Прогрессирующие процессы капилляризации синусоидов взаимосвязаны и со степенью злокачественности новообразования. В участках высокодифференцированной ГЦК встречаются как обычные синусоиды, так и микрососуды капиллярного типа, а при низкодифференцированной форме – только капилляры [7]. При этом синусоиды в высокодифференцированной ГЦК характеризуются неполной капилляризацией: положительные реакции на CD34 и ламинин являются слабыми и только местами. В процессе дедифференцировки отмечается увеличение площади участков с CD34-положительной реакцией и развитие признаков полной капилляризации, как это отмечается в умеренно-дифференцированном ГЦК. Согласно проведенным нами исследованиям [8], морфологические показатели васкуляризации ткани ГЦК зависят от размера узлов и степени гистологической дифференцировки. Максимальные значения количества и суммарной площади сечения CD34 положительных сосудов установлены в новообразованиях диаметром не более 5 см, а наименьшие – в опухолях размером более 10 см. Наибольшие значения показателя васкуляризации выявлены в ткани высоко дифференцированной ГЦК, а наименьшие – в наблюдениях низкодифференцированных карцином.
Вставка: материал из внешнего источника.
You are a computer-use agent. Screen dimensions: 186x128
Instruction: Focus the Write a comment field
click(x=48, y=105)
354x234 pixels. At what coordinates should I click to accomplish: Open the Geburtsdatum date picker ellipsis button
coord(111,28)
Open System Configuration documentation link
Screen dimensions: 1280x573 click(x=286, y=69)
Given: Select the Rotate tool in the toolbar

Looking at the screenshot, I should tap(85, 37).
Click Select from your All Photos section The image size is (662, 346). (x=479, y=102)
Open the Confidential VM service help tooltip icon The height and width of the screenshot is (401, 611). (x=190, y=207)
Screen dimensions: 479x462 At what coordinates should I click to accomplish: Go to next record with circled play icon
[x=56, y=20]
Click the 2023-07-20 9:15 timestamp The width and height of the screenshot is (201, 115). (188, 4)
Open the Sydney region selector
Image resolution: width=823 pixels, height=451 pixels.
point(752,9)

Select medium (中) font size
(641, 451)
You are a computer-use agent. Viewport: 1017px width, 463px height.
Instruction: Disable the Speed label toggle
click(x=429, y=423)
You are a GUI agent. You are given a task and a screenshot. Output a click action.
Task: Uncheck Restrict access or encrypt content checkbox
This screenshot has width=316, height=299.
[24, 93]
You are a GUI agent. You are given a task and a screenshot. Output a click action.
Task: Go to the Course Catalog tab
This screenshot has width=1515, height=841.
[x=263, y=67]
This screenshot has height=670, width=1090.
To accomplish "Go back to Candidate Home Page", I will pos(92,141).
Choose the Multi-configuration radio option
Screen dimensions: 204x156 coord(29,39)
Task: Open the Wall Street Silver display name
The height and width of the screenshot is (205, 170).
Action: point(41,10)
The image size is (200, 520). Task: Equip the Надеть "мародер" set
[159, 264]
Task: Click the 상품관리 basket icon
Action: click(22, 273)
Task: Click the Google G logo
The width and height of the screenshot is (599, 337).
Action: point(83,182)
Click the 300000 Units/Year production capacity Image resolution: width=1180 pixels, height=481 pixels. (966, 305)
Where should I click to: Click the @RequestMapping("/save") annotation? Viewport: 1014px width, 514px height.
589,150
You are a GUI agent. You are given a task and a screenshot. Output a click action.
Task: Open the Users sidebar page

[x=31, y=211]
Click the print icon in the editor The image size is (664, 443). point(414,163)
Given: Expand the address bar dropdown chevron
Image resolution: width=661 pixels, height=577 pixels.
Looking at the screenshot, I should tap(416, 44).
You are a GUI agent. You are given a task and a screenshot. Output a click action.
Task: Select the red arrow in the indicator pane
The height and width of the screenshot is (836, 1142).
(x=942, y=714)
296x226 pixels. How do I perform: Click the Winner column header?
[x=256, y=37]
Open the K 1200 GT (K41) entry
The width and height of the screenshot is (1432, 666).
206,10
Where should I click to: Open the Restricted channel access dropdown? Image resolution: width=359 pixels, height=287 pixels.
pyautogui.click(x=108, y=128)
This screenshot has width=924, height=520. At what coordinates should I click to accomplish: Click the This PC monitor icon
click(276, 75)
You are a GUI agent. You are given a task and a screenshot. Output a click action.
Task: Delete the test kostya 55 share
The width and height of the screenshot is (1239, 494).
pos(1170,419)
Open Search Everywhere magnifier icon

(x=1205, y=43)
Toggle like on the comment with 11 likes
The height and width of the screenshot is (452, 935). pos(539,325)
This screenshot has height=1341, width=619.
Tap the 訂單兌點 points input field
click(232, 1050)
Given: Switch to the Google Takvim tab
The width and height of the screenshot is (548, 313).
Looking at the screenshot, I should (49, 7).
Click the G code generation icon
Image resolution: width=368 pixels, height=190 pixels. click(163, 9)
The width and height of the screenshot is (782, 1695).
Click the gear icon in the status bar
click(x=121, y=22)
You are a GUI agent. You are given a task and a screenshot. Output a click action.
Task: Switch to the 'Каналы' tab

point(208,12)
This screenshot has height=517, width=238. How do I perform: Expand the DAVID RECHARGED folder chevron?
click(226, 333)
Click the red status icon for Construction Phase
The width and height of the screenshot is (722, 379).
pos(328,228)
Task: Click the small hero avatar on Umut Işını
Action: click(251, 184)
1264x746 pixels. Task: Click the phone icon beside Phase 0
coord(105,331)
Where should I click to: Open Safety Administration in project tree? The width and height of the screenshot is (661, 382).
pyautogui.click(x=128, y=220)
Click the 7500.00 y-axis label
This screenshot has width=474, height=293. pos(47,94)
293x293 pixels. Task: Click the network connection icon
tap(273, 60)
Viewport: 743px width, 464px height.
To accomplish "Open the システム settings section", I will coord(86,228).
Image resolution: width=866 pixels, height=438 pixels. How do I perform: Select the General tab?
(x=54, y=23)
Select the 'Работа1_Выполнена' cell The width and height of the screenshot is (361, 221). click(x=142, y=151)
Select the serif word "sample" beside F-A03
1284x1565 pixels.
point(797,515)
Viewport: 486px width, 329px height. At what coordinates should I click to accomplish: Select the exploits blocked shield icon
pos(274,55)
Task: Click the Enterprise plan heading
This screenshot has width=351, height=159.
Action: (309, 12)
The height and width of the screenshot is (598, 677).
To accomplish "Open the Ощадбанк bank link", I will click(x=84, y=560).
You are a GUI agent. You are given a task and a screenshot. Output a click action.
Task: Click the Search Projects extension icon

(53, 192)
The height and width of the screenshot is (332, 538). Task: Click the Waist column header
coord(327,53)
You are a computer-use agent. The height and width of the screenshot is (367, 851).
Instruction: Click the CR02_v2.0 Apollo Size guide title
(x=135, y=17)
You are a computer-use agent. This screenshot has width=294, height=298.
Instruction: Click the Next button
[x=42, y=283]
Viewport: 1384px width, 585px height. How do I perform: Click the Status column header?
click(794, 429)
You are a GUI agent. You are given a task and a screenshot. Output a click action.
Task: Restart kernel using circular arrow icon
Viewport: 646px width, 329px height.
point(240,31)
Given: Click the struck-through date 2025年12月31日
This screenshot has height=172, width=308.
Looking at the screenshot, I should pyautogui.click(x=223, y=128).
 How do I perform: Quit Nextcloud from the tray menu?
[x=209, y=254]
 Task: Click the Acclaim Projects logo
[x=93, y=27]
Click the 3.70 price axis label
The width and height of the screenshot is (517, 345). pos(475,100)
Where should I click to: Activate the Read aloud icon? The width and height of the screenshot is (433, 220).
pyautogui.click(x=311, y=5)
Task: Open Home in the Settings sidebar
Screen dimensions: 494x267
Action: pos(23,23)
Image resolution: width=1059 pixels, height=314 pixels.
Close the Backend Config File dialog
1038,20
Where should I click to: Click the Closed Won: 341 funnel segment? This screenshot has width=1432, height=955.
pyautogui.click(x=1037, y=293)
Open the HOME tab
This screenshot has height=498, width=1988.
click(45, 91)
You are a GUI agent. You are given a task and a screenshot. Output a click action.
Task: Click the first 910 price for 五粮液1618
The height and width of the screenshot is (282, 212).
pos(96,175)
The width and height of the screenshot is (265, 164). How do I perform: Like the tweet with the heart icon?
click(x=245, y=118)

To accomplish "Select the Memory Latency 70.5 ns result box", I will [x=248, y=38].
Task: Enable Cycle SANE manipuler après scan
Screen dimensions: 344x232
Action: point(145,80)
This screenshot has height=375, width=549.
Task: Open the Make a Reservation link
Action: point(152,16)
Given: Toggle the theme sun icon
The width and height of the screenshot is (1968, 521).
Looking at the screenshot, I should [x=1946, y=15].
Следует также добавить, что изменения неоангиогенеза отражаются и на лучевых характеристиках образований: диспластические узелки обычно выглядят как изо- или гиповаскулярные участки, ГЦК же имеет характеристики гиперваскулярности в артериальную фазу исследования [14]. При этом лучевые характеристики выраженной ГЦК зависят также от размеров опухолевого узла [5] и степени гистологической дифференцировки [3, 4].

Важным моментом морфологического изучения ткани опухоли является оценка степени пролиферации ее клеток. К основным иммуногистохимическим маркерам, используемым для определения индексов пролиферации, относятся PCNA (ядерный антиген пролиферирующих клеток) и Ki-67, которые определяются в ядрах пролиферирующих клеток. При этом Ki-67 не экспрессируется в фазу G0. При иммуногистохимическом анализе PCNA положительных клеток было показано прогрессирующее увеличение их количества в ряду, отражающим этапы гепатоканцерогенеза: регенеративные узелки (2,6 ± 1,35), диспластические узелки низкой степени (15,3 ± 10,5), диспластические узелки высокой степени (25,4 ± 5,25), маленькая ГЦК (34,9 ± 15,7) [22]. Дальнейшее прогрессирование ГЦК (стадия I – IV) тоже сопровождается с увеличением количества Ki-67 положительных клеток [20]. При этом на основании проведенного мета-анализа Y. Luo с соавт. [18] установили, что более высокие значения индекса пролиферации клеток (по Ki-67) сочетаются не только с более высокой степенью злокачественности, но и с бoльшими размерами и количеством узлов, наличием сосудистой инвазии и метастазов.

Характеризуя иммуногистохимические маркеры, применяемые для верификации ГЦК, необходимо добавить, что эффективность такой диагностики повышается при использовании несколько антител. Как мы уже указывали, чувствительность и специфичность глутаминсинтетазы при диагностике высоко дифференцированной ГЦК составляет 59 % и 86 % соответственно, глипикана-3 – 69 % и 91 %, белка теплового шока 70–78 % и 95 % соответственно. Использование же двух из трех этих антител повышало чувствительность до 72 % и специфичность до 100 %. Наиболее эффективным, по мнению [13], является применение белка теплового шока 70 и глипикана-3.

Таким образом, иммуногистохимическое исследование закономерно считается эффективным методом патогистологического исследования, позволяющим проводить объективную диагностику гепатоцеллюлярной карциномы, дифференциальную ее диагностику с опухолеподобными изменениями и метастазами других новообразований, а также определять прогноз заболевания.